Ah, sim, o metrô. Para chegar até a estação, preciso de um ônibus. As linhas que oferecem a modalidade integrada - aliás da mesma empresa do transporte intermunicipal - adivinhem? não tem veículos adaptados. Ou seja, viramos reféns em nossa própria cidade. Ou reféns da bondade alheia.

Semana passada aconteceu de novo. Fui pegar o ônibus que duas vezes na semana uso para levar Caio ao Cuevas, em Porto Alegre. Existe uma linha intermunicipal que me deixa bem próximo da sua terapia. Mas não é adaptado. Ir, eu sempre consigo, motorista e cobrador são compreensivos e nos ajudam. Só que semana passada, além do veículo não ser adaptado, a porta traseira ainda tinha uma barra de ferro que impede que a cadeira entre no veículo, mesmo que elevada pelos braços de outras pessoas. A sorte é que eu não estava sozinha no ponto de ônibus e aí o pai ficou, com a cadeira do Caio, e eu segui carregando ele no "muque". A cobradora me questiona, cheia de razão: tu deverias esperar o próximo ônibus. O quê? Esperar o próximo? Cujo intervalo é de hora em hora? Ainda respondi: tenho horário para a terapia dele, não posso esperar.

E aí a ficha cai de novo, quando a gente quase quer esquecer: é isso que revolta! Temos que viver nos justificando. Olha, eu não estou passeando, viu? Temos compromissos de saúde! Danem-se o que vamos fazer! Não interessa onde estou tentando ir, com que propósito! Não perguntam aos demais passageiros, se eles precisam mesmo pegar este ônibus ou se preferem ficar uma hora plantados na parada esperando o próximo! 

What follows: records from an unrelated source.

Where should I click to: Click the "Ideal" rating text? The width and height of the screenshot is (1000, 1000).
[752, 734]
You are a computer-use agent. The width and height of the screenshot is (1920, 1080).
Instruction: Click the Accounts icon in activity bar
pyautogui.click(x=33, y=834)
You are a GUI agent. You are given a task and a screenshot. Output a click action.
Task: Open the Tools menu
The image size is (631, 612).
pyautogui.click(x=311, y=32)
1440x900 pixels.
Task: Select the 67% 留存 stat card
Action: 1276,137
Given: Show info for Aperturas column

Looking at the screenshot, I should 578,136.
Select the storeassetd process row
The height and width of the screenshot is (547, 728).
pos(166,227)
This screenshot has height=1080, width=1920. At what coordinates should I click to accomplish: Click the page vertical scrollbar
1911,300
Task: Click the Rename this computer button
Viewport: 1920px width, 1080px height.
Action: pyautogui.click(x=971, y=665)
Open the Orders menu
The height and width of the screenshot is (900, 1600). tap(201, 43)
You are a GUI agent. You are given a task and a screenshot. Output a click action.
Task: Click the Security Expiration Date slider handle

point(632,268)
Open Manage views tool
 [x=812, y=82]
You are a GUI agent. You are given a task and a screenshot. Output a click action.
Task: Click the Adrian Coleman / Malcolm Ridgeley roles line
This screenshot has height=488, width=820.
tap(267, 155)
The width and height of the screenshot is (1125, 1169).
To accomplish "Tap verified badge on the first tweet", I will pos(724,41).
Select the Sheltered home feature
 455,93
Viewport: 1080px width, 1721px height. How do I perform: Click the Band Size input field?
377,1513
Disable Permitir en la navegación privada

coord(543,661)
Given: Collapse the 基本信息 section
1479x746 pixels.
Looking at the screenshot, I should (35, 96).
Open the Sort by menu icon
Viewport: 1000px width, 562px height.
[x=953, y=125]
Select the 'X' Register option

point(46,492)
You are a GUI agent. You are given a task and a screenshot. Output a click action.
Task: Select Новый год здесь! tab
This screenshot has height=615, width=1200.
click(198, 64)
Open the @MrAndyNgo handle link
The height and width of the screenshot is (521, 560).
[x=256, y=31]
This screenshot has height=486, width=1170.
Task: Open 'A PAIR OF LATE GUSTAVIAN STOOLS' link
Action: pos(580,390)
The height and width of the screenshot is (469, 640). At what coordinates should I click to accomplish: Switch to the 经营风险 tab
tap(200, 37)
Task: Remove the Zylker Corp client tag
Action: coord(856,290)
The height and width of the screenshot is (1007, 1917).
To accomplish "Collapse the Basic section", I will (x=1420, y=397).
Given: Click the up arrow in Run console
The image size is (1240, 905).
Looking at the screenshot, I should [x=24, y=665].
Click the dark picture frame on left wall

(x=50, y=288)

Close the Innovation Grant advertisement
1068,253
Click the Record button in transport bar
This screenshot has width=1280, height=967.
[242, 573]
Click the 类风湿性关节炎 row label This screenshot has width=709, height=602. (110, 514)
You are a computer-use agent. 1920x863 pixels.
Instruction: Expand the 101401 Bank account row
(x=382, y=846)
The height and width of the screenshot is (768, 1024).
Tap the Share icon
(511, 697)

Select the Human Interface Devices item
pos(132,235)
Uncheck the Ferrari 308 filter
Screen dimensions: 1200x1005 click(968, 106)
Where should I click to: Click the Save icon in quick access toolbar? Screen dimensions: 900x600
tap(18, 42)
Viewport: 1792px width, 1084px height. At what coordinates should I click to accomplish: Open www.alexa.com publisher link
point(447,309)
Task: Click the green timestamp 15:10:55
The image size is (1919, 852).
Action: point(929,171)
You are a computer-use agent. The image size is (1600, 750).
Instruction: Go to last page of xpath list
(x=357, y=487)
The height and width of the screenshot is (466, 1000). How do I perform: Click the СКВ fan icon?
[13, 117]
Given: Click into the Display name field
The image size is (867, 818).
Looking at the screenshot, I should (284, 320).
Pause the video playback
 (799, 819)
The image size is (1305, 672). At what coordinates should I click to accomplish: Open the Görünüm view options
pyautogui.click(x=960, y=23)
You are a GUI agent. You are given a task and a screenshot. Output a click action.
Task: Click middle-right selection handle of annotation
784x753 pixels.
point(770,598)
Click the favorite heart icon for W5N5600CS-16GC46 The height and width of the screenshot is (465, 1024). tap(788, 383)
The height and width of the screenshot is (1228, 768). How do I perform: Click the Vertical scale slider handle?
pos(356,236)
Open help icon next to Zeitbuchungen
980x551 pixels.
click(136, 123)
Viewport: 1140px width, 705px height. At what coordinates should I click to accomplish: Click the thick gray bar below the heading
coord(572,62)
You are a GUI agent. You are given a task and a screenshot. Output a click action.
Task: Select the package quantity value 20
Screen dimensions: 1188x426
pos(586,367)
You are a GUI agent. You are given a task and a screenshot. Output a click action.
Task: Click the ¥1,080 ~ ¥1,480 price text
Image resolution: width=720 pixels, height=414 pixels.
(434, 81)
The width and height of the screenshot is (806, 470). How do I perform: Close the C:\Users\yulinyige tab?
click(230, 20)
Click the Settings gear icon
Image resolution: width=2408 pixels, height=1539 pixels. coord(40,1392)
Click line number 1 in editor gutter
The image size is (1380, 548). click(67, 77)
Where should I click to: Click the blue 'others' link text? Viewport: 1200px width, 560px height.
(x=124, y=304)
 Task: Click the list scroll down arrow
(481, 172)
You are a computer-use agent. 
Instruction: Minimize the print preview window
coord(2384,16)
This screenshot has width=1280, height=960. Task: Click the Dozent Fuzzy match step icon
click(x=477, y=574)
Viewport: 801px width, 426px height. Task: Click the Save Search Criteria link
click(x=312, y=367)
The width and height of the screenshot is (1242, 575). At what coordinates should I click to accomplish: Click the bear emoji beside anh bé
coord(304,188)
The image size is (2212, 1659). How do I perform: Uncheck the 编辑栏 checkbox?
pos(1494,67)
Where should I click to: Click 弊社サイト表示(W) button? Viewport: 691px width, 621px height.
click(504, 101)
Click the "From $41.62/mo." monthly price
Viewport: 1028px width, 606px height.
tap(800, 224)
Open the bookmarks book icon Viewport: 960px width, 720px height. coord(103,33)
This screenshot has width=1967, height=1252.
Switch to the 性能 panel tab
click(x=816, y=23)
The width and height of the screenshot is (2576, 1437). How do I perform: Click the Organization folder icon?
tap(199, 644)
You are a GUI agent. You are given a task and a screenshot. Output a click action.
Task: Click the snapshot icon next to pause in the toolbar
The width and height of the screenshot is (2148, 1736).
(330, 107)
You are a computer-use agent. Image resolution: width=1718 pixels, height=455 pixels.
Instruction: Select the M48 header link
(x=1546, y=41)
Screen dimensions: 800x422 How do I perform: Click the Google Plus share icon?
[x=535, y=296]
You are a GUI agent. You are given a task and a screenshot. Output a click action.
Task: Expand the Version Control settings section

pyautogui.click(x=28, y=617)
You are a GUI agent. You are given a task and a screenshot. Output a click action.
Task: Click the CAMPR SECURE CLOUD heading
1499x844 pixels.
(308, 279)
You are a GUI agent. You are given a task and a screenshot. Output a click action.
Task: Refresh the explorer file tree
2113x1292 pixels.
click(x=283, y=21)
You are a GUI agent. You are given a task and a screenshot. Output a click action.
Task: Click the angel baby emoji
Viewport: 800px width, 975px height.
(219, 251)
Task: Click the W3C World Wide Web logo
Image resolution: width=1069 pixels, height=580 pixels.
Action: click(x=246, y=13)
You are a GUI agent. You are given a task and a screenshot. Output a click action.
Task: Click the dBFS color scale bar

O que revolta e cansa exaustivamente é estarmos sempre tendo que dizer onde estamos indo, o que estamos indo fazer, porque precisamos mesmo ir naquele dia, naquele horário, naquele ônibus! A resposta é a mesma: NÃO INTERESSA! Estão nos desrespeitando no direito mais básico do ser humano, que é o de ir e vir. Cansa ter que sorrir e toda hora pedir: "por favor, pode me ajudar a entrar com a cadeira?", "por favor, podemos nos locomover?", "por favor, podemos ir?". "Muito obrigada por nos permitir fazer um tratamento de saúde", "muito obrigada por sua gentileza que nos permite dar um passeio", "muito obrigada por nos deixar ir e voltar pra casa", "muito obrigada por nos deixar existir!". Por mais que eu saiba que sim, nenhum homem é uma ilha e todos precisamos uns dos outros... é desgastante ter que pedir e agradecer para ver respeitado - em parte - um direito tão essencial.

Onde ficam as secretarias ou coordenadorias de defesa dos PCDs? Antes disso, como sempre defendo, os direitos, simplesmente, de um ser humano? De que adiantam as leis de acessibilidade que não são respeitadas? Como pode um país que quer tanto ser reconhecido como desenvolvido ter um transporte público absolutamente vergonhoso e excludente?

Quando saio de uma cidade para outra, num verão com sensação térmica de 44 graus, com meu filho, uma criança cadeirante - passando ainda mais calor que as demais pessoas por sua condição física, para tentar melhorar em parte sua qualidade de vida e ouço de um prestador de serviço público que o correto seria eu esperar mais uma hora por outro veículo que sabemos - não será o ideal - o sentimento que tenho não pode ser outro senão o de muita revolta. Jamais com meu filho. Mas como um sistema público e uma sociedade que lhe fecham as portas, tentando lhe ignorar a existência.